CFTC Staff Letters Archive

CFTC Staff Letters Archive provides Letters from 2007 and earlier. For Letters published 2008 or later visit the All Letters page.

There are no Advisory Letters or Other Written Communications for 2007 or earlier.

Date PDF and Description
06-12 PDF Image; Section 4m(1) of the CEA;; No-Action
The Division of Clearing and Intermediary Oversight issued a no-action letter to the co-general partner of a commodity pool granting relief from the commodity pool operator (CPO) registration requirements set forth in Section 4m(1) of the Commodity Exchange Act (Act). The Division noted that: (i) the co-general partner was structured for tax purposes to provide its principals with an ownership stake in the underlying commodity pool; (ii) the other co-general partner is a registered CPO that will have all CPO responsibilities for the commodity pool; (iii) certain principals of the registered CPO will be the principals of the no-actioned CPO; and (iv) neither co-general partner nor any principal is subject to statutory disqualification under Section 8a(2) or (3) of the Act.
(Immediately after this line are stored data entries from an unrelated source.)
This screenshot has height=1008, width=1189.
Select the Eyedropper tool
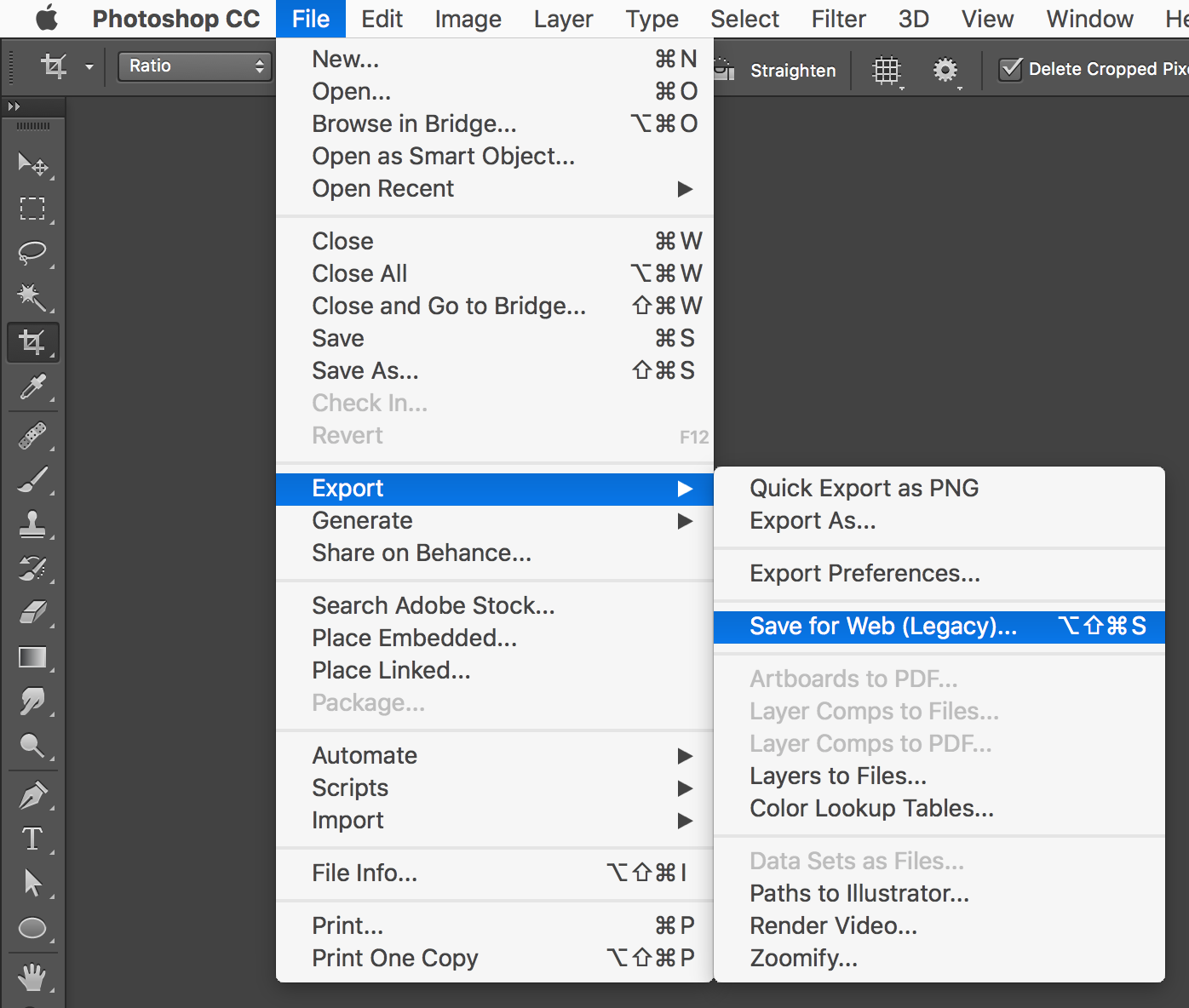[32, 387]
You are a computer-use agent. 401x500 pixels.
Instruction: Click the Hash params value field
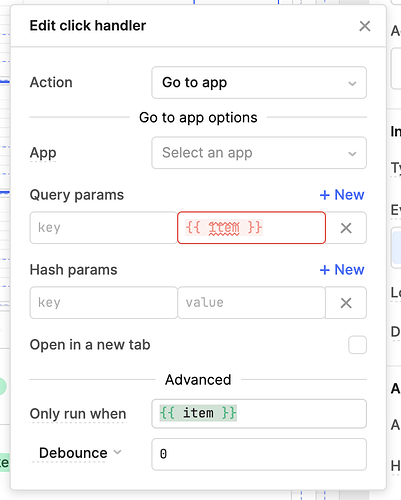pyautogui.click(x=251, y=303)
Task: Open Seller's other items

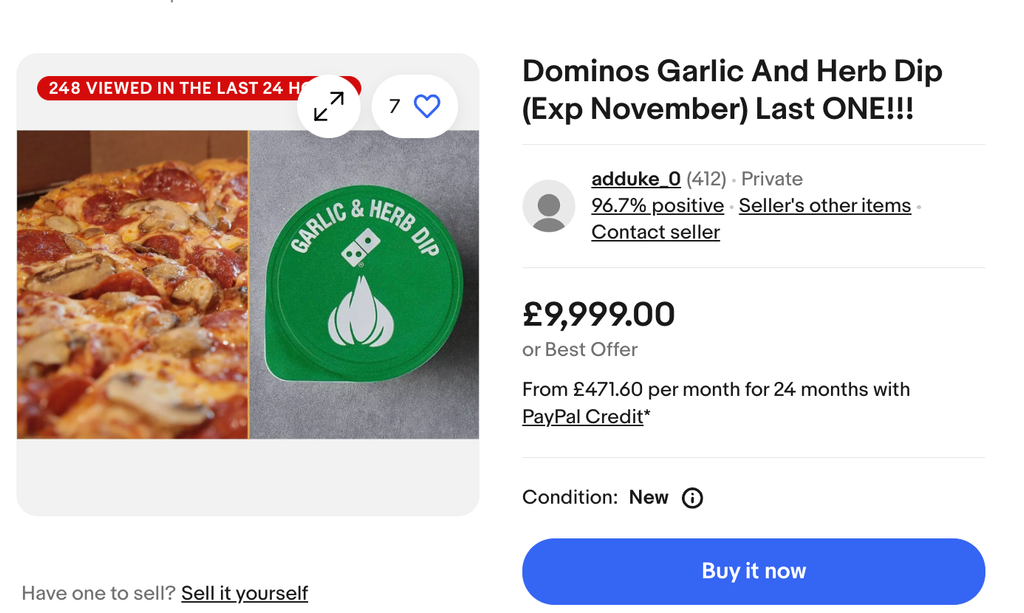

Among other conditions for relief, the co-general partners have submitted cross acknowledgments, agreeing to be jointly and severally liable for violations of the Act and Commission regulations in connection with the operation of the commodity pool. In addition, the no-actioned CPO confirmed that it will provide to the CPO whatever information may be necessary for the CPO to include in any Disclosure Document prepared in accordance with Part 4 of the Commission’s regulations.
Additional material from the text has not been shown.